(Stored data Opens)

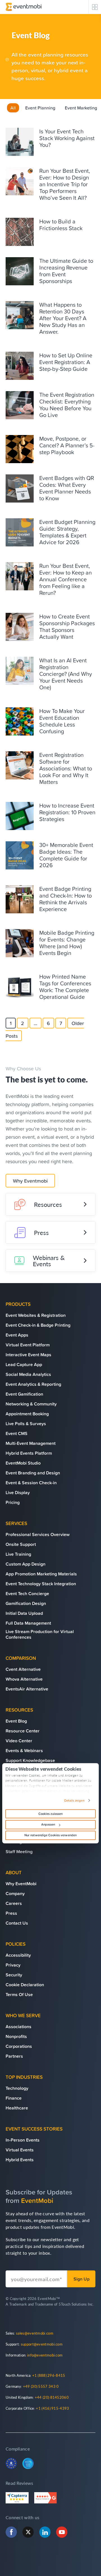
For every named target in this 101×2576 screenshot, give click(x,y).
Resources (48, 1204)
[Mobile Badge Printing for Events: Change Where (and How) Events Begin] (20, 943)
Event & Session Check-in (31, 1482)
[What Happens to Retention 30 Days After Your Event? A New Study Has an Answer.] (20, 315)
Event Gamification (24, 1394)
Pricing (13, 1502)
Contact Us (17, 1923)
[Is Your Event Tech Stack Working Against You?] (20, 142)
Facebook (11, 2532)
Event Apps (17, 1335)
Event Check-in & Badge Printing (38, 1325)
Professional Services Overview (38, 1534)
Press (41, 1232)
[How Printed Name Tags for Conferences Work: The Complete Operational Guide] (20, 987)
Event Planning (40, 108)
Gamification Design (26, 1603)
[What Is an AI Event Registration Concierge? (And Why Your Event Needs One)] (20, 671)
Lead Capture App (24, 1364)
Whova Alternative (24, 1679)
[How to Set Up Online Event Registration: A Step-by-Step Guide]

(Stored data Closes)

• **Aim of the exercise**
All lines from the one that has "[What Is an" through the end of the material above should be returned exactly; omit the rest.

• **Answer to the problem**
[What Is an AI Event Registration Concierge? (And Why Your Event Needs One)] (20, 671)
Lead Capture App (24, 1364)
Whova Alternative (24, 1679)
[How to Set Up Online Event Registration: A Step-by-Step Guide]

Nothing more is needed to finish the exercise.